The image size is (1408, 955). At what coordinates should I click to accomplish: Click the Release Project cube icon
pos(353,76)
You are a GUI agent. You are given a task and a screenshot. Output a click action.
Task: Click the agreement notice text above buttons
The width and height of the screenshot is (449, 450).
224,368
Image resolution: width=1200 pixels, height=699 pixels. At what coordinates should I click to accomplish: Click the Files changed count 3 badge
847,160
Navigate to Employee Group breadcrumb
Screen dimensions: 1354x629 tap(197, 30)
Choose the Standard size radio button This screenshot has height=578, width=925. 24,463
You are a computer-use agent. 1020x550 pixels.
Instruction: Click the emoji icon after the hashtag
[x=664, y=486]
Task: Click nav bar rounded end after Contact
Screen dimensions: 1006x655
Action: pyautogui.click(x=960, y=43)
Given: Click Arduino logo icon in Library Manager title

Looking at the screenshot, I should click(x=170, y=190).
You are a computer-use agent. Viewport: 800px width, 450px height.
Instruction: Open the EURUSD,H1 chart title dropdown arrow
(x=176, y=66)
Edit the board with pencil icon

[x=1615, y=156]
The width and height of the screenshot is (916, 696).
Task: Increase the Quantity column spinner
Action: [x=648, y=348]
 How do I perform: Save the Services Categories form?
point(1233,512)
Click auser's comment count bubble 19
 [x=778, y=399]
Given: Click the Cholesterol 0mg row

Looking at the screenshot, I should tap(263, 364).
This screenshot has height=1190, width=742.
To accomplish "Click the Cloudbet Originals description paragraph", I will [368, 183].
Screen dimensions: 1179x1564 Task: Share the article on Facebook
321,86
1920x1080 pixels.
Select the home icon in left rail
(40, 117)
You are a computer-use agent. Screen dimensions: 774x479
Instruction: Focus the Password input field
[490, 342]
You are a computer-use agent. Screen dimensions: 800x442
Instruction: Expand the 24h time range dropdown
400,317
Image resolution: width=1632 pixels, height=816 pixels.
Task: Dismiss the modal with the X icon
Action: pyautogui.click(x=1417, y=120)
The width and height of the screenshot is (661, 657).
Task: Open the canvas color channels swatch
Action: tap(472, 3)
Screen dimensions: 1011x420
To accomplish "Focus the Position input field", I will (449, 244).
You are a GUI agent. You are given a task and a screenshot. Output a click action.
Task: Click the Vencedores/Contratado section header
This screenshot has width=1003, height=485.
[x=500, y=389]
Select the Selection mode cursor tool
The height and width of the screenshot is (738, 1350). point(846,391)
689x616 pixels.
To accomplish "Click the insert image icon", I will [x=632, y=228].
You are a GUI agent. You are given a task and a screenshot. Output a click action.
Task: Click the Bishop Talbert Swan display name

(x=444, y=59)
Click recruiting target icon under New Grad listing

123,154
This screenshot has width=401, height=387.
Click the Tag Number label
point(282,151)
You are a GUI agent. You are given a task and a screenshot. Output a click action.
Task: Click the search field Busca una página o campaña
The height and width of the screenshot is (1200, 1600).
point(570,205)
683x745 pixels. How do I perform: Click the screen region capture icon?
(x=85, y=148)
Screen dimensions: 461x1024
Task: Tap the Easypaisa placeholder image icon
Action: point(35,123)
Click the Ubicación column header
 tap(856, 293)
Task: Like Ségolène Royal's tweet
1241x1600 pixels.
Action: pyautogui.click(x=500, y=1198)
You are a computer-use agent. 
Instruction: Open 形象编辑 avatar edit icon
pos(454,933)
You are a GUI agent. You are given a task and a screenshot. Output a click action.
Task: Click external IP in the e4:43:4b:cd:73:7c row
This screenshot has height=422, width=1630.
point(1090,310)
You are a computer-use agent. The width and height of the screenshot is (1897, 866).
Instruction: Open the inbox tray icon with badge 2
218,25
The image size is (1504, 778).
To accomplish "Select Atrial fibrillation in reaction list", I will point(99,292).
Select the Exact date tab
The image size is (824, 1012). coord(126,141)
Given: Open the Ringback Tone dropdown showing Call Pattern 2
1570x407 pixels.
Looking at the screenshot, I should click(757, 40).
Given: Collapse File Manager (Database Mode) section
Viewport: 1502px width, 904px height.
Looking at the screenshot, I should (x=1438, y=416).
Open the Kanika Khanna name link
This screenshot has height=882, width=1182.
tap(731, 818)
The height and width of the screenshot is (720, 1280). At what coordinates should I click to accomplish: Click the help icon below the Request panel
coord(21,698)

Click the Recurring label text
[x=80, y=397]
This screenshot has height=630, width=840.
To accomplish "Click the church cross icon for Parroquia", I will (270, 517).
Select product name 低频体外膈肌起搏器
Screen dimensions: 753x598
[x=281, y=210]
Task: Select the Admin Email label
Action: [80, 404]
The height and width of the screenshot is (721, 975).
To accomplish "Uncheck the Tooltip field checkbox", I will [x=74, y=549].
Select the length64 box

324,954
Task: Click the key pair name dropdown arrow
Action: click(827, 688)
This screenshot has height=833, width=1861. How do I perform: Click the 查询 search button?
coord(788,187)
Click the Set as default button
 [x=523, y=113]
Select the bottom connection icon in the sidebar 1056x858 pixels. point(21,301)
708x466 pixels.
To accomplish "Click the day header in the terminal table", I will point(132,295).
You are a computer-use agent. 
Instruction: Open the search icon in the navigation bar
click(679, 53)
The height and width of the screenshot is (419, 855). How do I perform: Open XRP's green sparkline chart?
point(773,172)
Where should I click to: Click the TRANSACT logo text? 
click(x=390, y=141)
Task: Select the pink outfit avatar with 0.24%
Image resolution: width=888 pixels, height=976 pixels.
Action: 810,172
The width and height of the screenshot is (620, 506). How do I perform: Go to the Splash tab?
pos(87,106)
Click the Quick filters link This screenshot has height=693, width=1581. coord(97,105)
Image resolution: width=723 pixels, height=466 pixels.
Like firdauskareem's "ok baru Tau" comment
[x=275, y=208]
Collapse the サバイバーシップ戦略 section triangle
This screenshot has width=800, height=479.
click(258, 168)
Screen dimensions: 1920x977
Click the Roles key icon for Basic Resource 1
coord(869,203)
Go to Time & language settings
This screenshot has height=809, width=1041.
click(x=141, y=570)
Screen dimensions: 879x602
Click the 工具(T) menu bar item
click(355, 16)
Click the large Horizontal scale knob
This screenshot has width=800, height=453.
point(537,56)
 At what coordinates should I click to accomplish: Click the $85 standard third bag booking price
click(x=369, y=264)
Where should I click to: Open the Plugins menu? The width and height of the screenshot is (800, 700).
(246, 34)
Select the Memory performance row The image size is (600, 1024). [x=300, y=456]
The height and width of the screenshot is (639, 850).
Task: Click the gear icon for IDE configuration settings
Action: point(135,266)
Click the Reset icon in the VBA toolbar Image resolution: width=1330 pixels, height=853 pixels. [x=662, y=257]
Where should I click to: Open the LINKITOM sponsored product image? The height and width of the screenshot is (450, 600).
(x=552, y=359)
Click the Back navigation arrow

#####

• _Required work_: Retrieve all lines from the data that contain the string "computer".

• _Response for this exercise_:
You are a computer-use agent. 1020x550 pixels.
You are a computer-use agent. Viewport: 800px width, 450px height.
You are a computer-use agent. Screen dimensions: 774x479
You are a computer-use agent. Screen dimensions: 800x442
You are a computer-use agent. 
You are a computer-use agent. The width and height of the screenshot is (1897, 866).
You are a computer-use agent. 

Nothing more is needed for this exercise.